Collected data
┌──

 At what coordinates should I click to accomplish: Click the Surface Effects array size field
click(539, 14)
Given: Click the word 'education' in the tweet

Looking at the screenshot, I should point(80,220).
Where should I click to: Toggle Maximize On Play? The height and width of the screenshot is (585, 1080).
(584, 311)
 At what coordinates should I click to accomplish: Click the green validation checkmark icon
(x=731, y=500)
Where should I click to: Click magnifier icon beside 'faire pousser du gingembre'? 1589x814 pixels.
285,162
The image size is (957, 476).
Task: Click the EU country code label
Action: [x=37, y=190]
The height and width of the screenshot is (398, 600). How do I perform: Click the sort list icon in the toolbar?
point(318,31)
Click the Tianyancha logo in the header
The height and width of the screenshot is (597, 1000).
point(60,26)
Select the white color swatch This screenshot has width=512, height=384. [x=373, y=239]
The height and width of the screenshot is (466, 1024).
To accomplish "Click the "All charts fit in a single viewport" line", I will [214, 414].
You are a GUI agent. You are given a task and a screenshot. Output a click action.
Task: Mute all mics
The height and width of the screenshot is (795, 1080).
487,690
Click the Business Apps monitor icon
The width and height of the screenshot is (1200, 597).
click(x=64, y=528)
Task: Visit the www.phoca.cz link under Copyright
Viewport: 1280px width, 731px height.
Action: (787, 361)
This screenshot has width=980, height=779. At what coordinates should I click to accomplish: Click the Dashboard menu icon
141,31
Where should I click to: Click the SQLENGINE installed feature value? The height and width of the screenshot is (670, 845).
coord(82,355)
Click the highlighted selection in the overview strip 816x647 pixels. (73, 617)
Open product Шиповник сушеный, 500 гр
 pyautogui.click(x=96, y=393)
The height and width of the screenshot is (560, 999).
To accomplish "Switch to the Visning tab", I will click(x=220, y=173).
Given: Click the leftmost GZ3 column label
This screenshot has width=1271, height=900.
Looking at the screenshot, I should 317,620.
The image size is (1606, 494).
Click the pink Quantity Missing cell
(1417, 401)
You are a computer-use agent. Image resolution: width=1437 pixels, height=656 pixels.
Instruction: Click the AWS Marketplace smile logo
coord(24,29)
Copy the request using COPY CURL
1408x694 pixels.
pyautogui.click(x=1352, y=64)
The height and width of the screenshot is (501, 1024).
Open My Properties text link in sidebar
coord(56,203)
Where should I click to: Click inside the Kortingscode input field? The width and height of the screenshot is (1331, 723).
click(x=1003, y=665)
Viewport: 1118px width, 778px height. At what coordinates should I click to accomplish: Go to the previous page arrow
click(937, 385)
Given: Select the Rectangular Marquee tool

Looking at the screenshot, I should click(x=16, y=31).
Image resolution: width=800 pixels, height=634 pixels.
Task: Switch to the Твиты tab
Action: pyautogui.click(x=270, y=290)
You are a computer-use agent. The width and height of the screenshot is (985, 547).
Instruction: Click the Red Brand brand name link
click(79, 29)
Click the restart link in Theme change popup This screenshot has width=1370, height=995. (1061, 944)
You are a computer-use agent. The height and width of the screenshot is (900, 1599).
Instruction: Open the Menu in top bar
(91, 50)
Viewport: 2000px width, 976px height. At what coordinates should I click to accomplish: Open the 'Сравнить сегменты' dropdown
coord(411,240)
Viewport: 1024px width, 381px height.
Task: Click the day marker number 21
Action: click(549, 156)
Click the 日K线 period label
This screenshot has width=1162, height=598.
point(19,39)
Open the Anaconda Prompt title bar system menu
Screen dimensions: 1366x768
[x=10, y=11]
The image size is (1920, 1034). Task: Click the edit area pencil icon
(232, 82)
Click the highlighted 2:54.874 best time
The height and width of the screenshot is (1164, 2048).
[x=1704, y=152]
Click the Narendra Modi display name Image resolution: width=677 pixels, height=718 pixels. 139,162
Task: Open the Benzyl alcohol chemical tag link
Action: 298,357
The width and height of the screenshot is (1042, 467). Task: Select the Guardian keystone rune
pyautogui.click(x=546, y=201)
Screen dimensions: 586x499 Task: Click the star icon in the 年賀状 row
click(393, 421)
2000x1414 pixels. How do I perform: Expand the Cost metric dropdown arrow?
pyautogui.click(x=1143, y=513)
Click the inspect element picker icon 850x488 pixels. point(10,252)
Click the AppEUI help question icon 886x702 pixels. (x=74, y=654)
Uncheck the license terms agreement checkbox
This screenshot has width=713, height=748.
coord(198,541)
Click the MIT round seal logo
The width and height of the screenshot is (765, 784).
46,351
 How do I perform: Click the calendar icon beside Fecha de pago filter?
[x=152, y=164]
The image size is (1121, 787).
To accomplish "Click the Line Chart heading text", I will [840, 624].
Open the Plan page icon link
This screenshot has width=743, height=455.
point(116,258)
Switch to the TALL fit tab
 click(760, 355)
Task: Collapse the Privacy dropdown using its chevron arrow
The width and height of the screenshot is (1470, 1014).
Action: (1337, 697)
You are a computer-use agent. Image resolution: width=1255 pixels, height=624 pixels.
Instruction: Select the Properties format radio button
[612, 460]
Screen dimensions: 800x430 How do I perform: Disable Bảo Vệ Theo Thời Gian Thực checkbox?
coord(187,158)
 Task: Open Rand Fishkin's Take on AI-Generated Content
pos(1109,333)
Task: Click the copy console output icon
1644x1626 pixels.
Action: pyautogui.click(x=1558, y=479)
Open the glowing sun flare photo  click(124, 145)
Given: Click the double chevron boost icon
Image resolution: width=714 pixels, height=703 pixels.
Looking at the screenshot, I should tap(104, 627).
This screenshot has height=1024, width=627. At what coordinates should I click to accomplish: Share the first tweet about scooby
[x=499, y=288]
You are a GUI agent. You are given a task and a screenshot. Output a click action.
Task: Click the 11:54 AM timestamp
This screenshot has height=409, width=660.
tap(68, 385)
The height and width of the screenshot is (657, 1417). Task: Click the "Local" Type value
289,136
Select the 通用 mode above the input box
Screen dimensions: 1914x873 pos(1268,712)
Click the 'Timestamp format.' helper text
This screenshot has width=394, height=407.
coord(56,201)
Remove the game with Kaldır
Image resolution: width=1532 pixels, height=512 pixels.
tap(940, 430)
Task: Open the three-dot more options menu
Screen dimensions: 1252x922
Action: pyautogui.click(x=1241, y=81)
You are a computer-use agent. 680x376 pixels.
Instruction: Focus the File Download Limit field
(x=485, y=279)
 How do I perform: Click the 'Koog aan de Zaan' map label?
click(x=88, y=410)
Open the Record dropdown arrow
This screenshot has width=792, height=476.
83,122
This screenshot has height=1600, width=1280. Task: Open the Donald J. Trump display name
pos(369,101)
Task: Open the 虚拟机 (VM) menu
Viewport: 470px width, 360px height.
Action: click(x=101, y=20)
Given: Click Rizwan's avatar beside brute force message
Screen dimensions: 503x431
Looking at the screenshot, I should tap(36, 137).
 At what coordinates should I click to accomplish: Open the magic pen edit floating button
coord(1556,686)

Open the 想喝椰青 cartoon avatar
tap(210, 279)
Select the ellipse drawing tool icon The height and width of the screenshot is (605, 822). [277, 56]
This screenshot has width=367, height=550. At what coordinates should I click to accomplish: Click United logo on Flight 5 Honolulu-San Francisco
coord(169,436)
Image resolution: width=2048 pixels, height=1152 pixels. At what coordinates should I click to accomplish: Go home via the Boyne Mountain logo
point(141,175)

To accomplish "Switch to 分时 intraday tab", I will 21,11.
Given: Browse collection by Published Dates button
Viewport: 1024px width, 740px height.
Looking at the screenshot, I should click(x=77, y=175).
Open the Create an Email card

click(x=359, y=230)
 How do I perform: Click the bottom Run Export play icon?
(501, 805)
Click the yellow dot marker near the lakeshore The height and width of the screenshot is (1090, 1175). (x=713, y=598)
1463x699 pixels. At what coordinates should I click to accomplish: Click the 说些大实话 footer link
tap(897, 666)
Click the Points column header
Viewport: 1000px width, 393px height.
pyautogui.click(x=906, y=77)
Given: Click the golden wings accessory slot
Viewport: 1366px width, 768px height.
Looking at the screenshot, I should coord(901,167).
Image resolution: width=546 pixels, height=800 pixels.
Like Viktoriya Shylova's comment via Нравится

└──

WHAT YOU SHOULD DO: Out of the records above, pull each line containing the word "column".

SOLUTION TO THIS EXERCISE:
Given: Click the leftmost GZ3 column label
Click the Points column header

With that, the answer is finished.